O que é evidente é a parte originalmente autobiográfica de seu cinema, não tanto na linha cronológica que ele concebeu, mas na imensa parte de confissão indireta, autoficção de homem (uma vez que se tenha rapidamente atribuído esse gênero às mulheres, para não dizer às “boas mulheres”[4]). No seu caso em particular seria necessário falar obra em autoficção de espectador. Com sua parcela, verdade seja dita, psicanalítica. Sua “Vida como ela é” para retomar o título de seu magnifico primeiro filme produzido dentro das regras (com a ajuda do Films du losange, de Eric Rohmer que logo detectou o jovem talento). “É”: o inconsciente, a parte freudiana da obra de Brisseau. A vida como ela é, como cinema e como inconsciente. A morte do pai em sua obra é fundamental. Coube a Bruno Cremer o incarnar como nenhum outro, espantoso assassino ou bruto estúpido, em Um jogo brutal (1983) e depois em De som e de fúria (1988). Em seguida uma terceira vez sob uma forma diferente de declinação, iniciando o “complexo de Lolita” de Brisseau ao lado de Vanessa Paradis revelada em Boda branca (1989, seu maior sucesso, sua maior estrela). A mãe, ela está decididamente ausente, ela deixa pequenos bilhetes na geladeira para seu filho. Em outras vezes são as geladeiras e todos os outros eletrodomésticos que despencam, jogados das janelas de um bairro social para confundir a polícia – tudo se inflama para que os amantes de Os indigentes do bom Deus (2000) possam escapar, mais para o sul, sob a luz pastoral de um perturbador curso de alfabetização entre a jovem mulher e o jovem homem, o início do mundo e do amor. A mãe, então, é sublimada por figuras de substituição, de professoras (Fabienne Babe em De som e de fúria) ou de guardiãs maternais (Geneviève, a extraordinária personagem interpretada mais uma vez por Lisa Hérédia em Céline), e de apaixonadas, uma chuva de anjos. 

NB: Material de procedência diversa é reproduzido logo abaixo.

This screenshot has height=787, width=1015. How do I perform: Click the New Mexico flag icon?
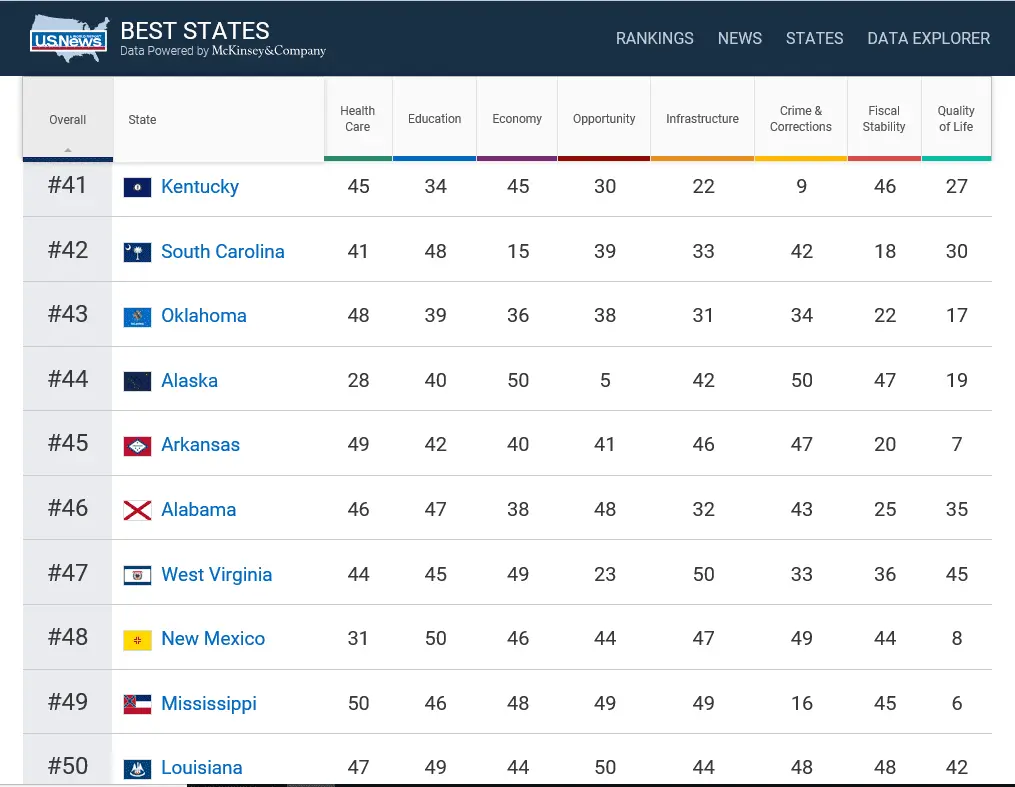pos(137,639)
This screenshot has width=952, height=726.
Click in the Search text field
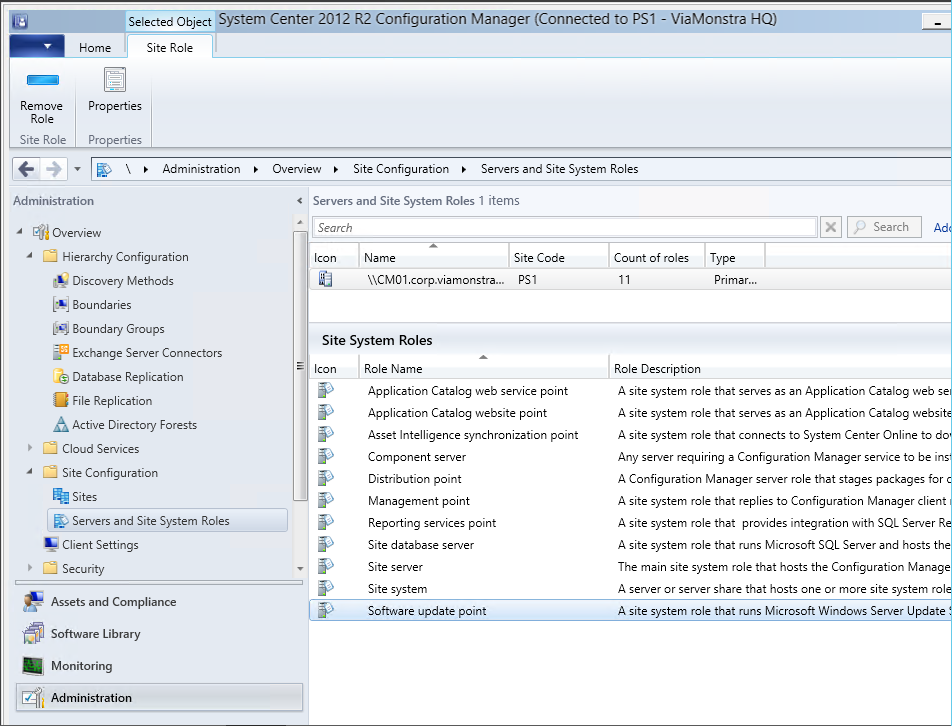tap(565, 227)
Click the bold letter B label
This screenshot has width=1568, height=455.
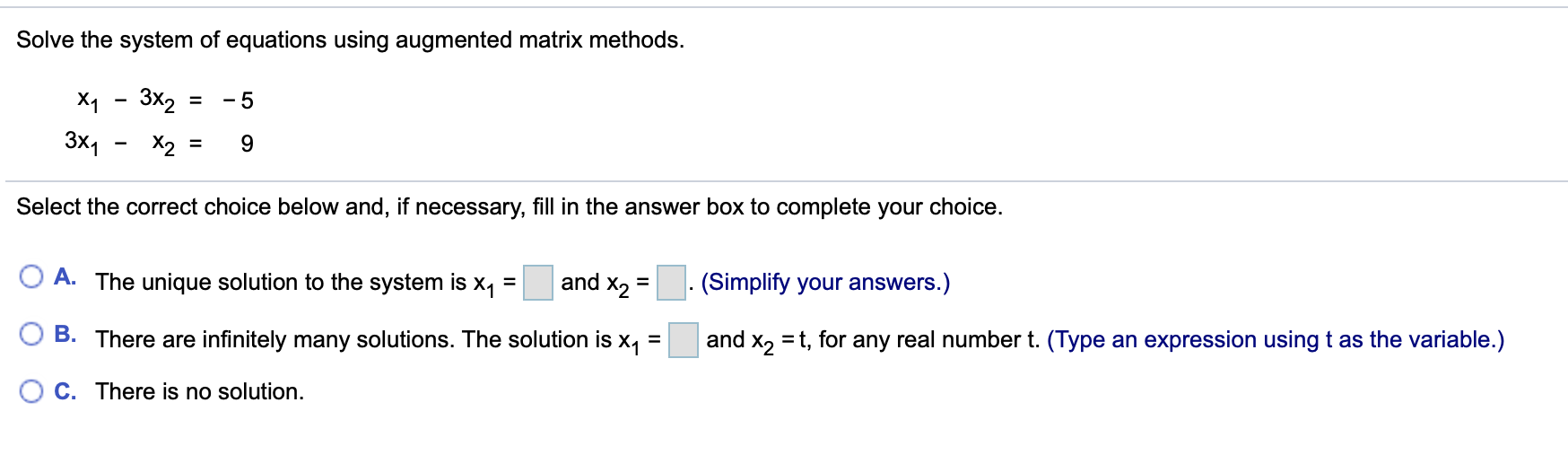tap(65, 334)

Jean-Claude Brisseau tinha uma fórmula para resumir de onde ele vinha: “o filho de uma empregada que viveu num sonho de cinema”. Nascido em Paris em 1944, sua vida é dedicada à escola e ao cinema, desde muito cedo, numa loucura compulsiva. Ele teria adorado estudar no institut des hautes études cinématographiques como os jovens bem nascidos, mas sem dinheiro – “em casa não tinha grana” - foi a educação pública que o permitiu viver e trabalhar durante muito tempo. Primeiro instrutor e depois professor de francês em Aubervilliers (Seine-Saint-Denis), do qual ele será o primeiro a se apoderar da conflagração, da violência e da graça, da situação das periferias. Para incarnar tudo isso, ele encontrara o magnifico e frenético François Négret, um ator único. 

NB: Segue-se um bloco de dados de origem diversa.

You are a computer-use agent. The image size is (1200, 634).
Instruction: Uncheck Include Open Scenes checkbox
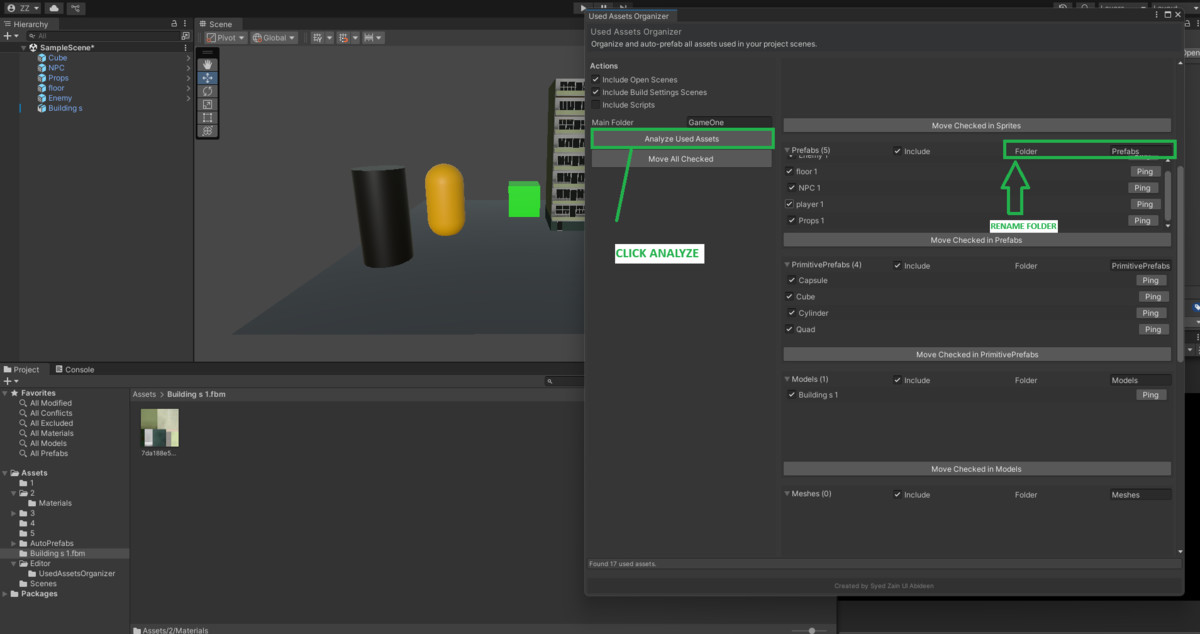pos(596,80)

Assim que foram lançadas as câmeras Super 8, em 1975, eu comprei uma”, ele disse em 2013 ao Télérama. Ele se torna cineasta amador no sentido próprio do termo, e seus filmes tratarão naturalmente de sua profissão, da escola, do fato de professar, de ensinar, como também de falhar em sua missão. Às vezes de sair abalado como sua reputação, tal qual o professor perdidamente apaixonado de Boda branca, filme de terrível previsão daquilo que acabaria atingindo o cineasta indigno. E culpado. 

Brisseau, culto, cinéfilo obsessivo, orientado para o misticismo, as aparições de fantasmas e o esoterismo lembrando novamente Hugo, e filho de proletários que permaneceu pobre por toda a vida, tinha este lado selvagem de autodidata apaixonado, esse lado faz-tudo impressionante que colocava tudo em jogo pelo próximo filme, a próxima atriz ou o próximo ator (não esquecer das presenças masculinas inesquecíveis de sua obra), e por exemplo Sabrina Seyvecou com Coisas secretas (2002) revelada no deslumbramento do novo século, logo marcada com o selo da infâmia por um cineasta que prosseguiu com os meio e apoios que pode. Esses filmes de câmara, fazendo referência à musica, suas melodias azedas com uma mise en scène sempre tão suntuosa, de privação e desnudamento, assim o filme auge nos temas de morte e sexo, de suicídio e de graça estelar, premiado de um leopardo de ouro em Locarno, A garota de lugar nenhum (2012). Fabienne Babe, Sabrina Seyvecou, Lise Bellynck, Virginie Legeay, teriam amado, admirado e apoiado (ou perdoado?) Brisseau sem questionar. Lisa Hérédia, nos dias de forte perseguição e do isolamento ao desespero, esteve ao seu lado até o fim. Não foi fácil. 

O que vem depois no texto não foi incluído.